Vietnam taking over mobile games


By Anh-Minh Do, Tech in Asia



By now, everyone has heard of Flappy Bird. It quickly rose to prominence and is arguably the Gangnam Style of mobile gaming. With over 50 million downloads at its height, the game has now become a point of pride for Vietnamese startups and gamers. Along with that has come a barrage of questions from foreign journalists about the viability of Vietnam as a market that can create world class games and products.










Flappy Bird mobile game. Photo from Tech in Asia.


My position is that it’s very hard to tell until Vietnam consistently creates world class products and games. At the same time, Psy and Gangnam Style did not explode out of a vacuum. Psy was surrounded by a powerful Korean entertainment industry that fosters talent and great production. By the same token, is Vietnam laying on a hotbed of excellent game designers waiting to bloom?


In Dong Nguyen’s excellent interview with Rolling Stone, he got into the nitty gritty of how he would come up with something like Flappy Bird:


I pictured how people play. One hand holding the train strap. When you play game on a smartphone, the simplest way is just tapping.


In the budding mobile climate that is Vietnam, with over 140 million mobile phones in a country of 90 million people, did it create the ideal space for a simple game like Flappy Bird to rise?

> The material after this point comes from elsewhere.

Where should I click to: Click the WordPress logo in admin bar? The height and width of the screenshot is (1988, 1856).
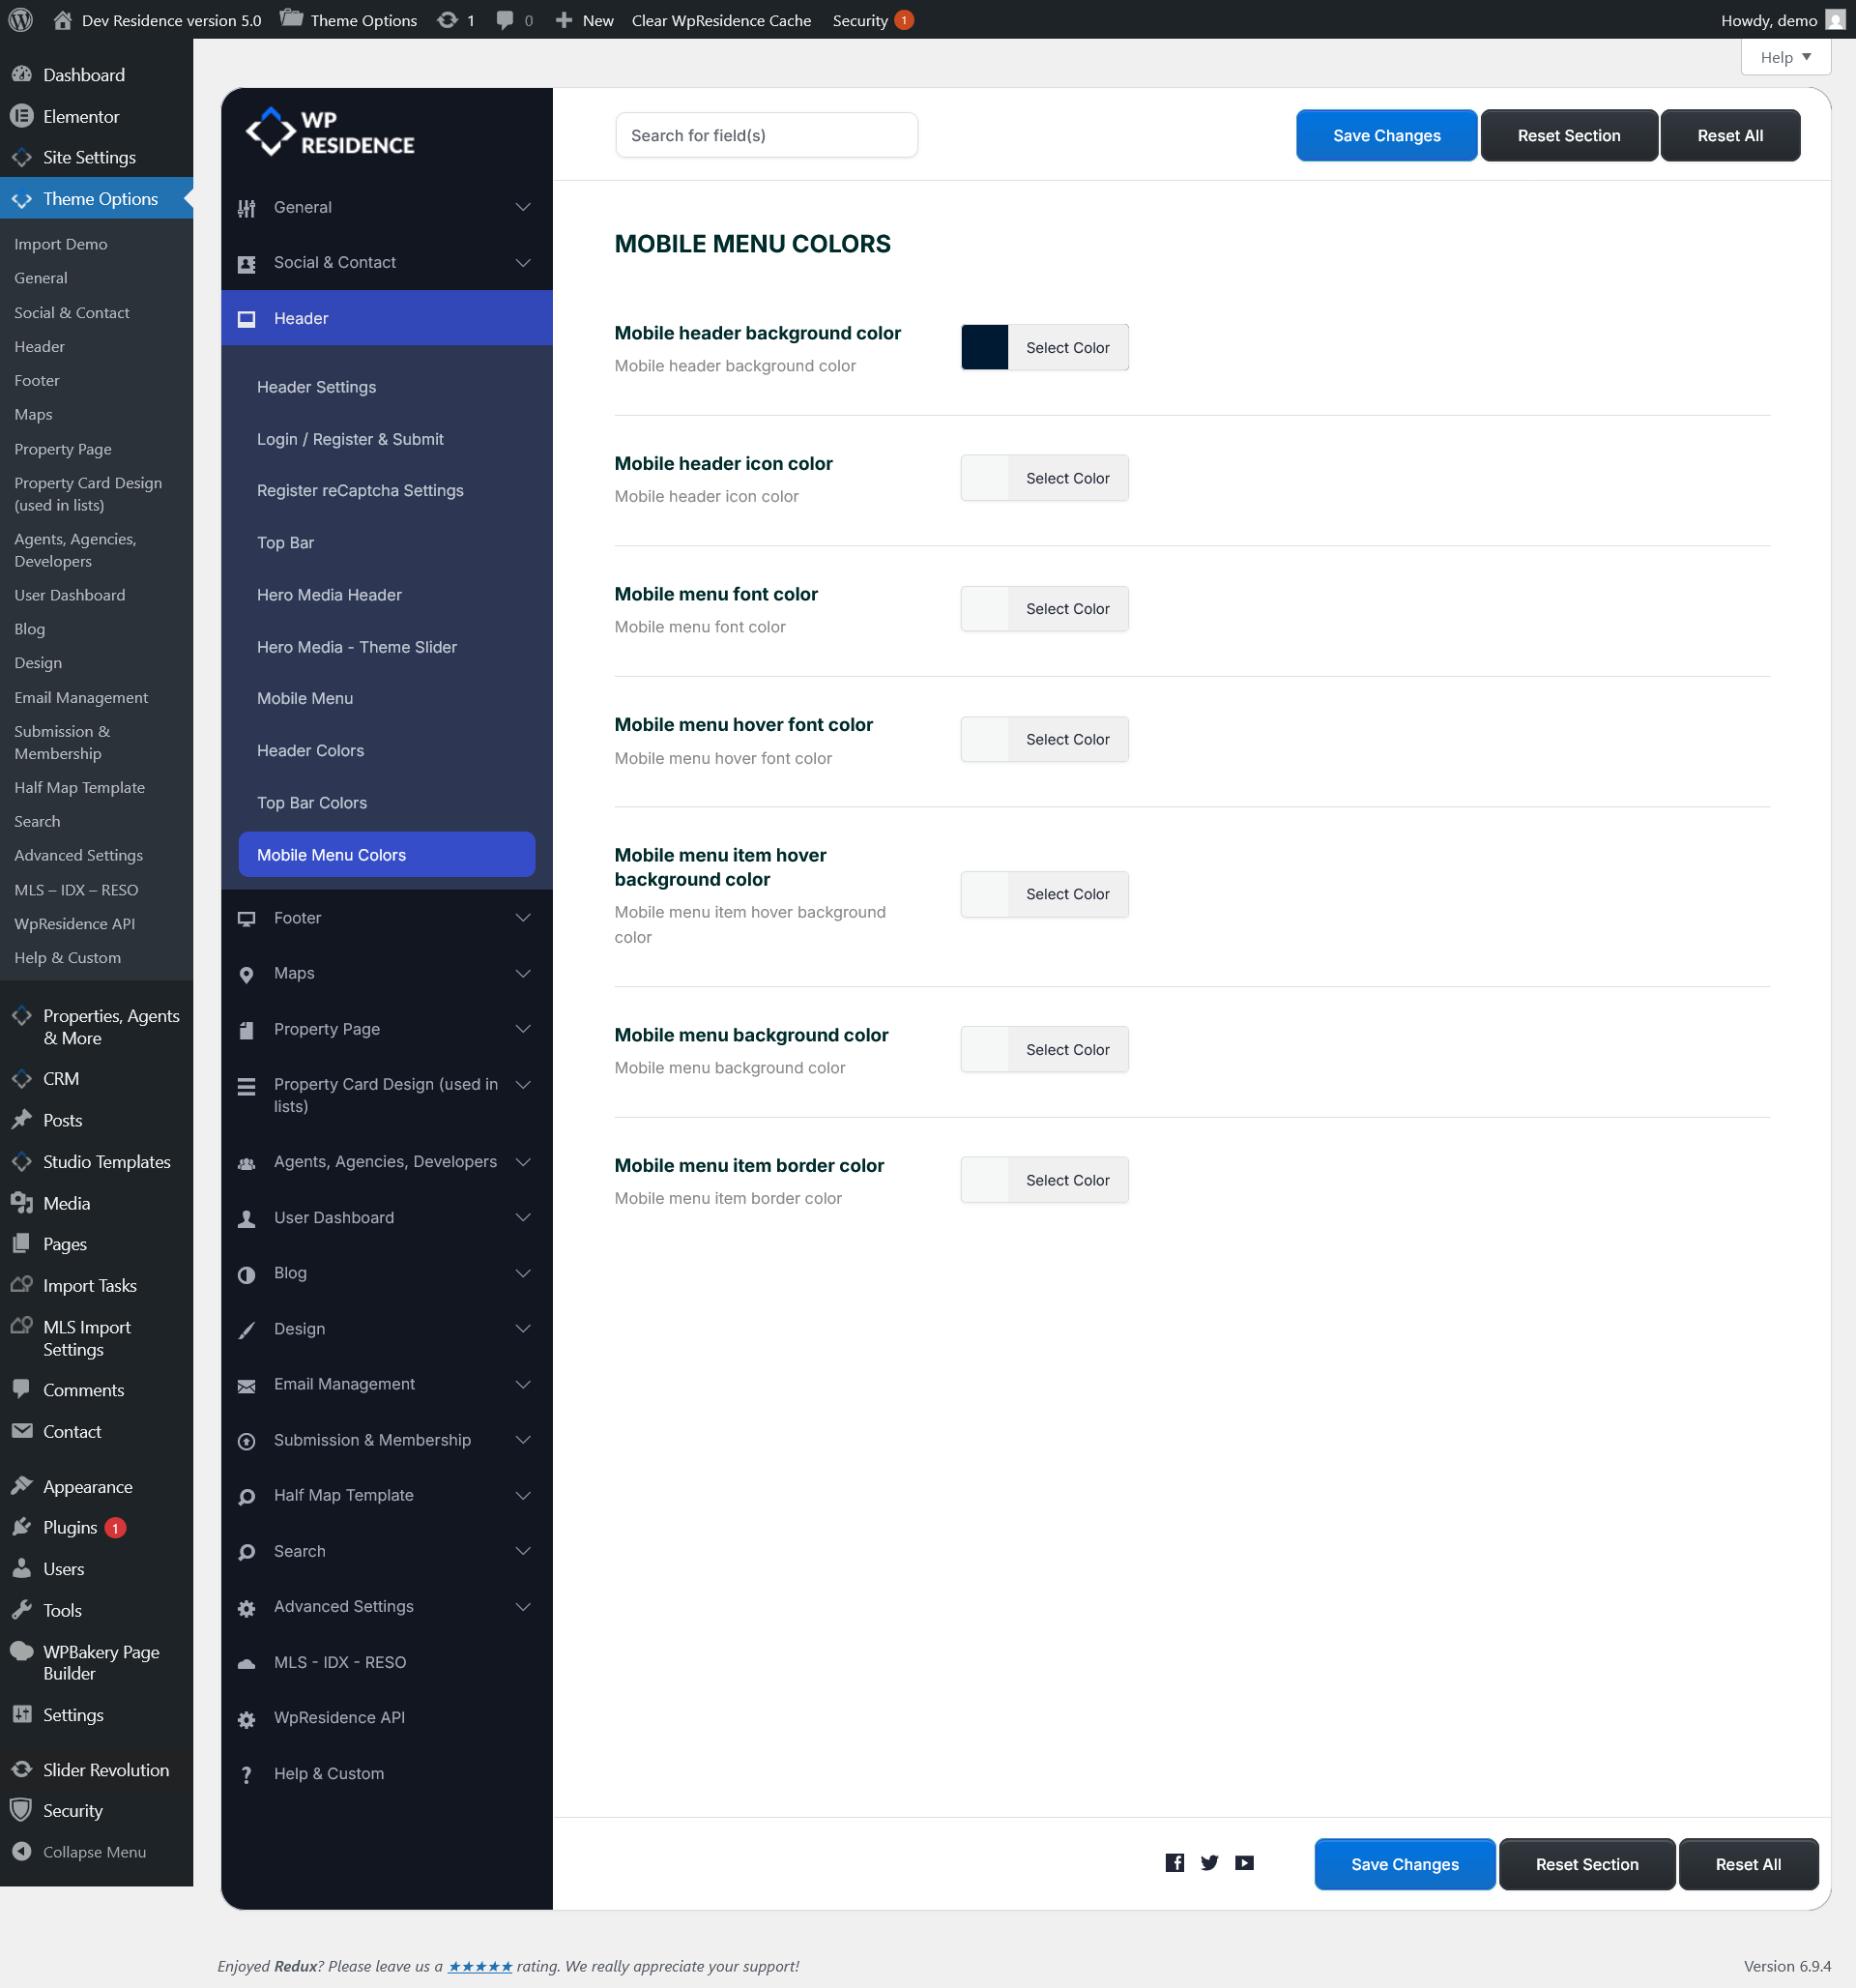(20, 20)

The attack of the Flappy Bird clones


Soon after Nguyen abruptly took down Flappy Bird, a swarm of clones arrived on the App Store and Play Store. The onslaught prompted Apple and Google to start rejecting Flappy Bird clones. But the greatest irony for me is that Asia, especially Vietnam, has been repeatedly accused of being a clone factory. People in Vietnam are afraid of their businesses and ideas being cloned in the market. But here the tech community of Vietnam was bearing witness to the rest of the world copying a Vietnamese game.

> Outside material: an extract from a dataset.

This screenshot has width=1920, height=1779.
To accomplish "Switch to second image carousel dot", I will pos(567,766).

And now, is Vietnam going to continue its gaming revolution?


In many ways, Vietnam’s startup and tech scene, especially in the consumer space, is driven by the gaming industry. VNG, by far one of Vietnam’ biggest successes, is fundamentally a gaming company. And the rising stars in Vietnam’s startup scene like mWork, Appota, ME Corp, Divmob, and more also exist in this space. This is Vietnam’s gaming ecosystem.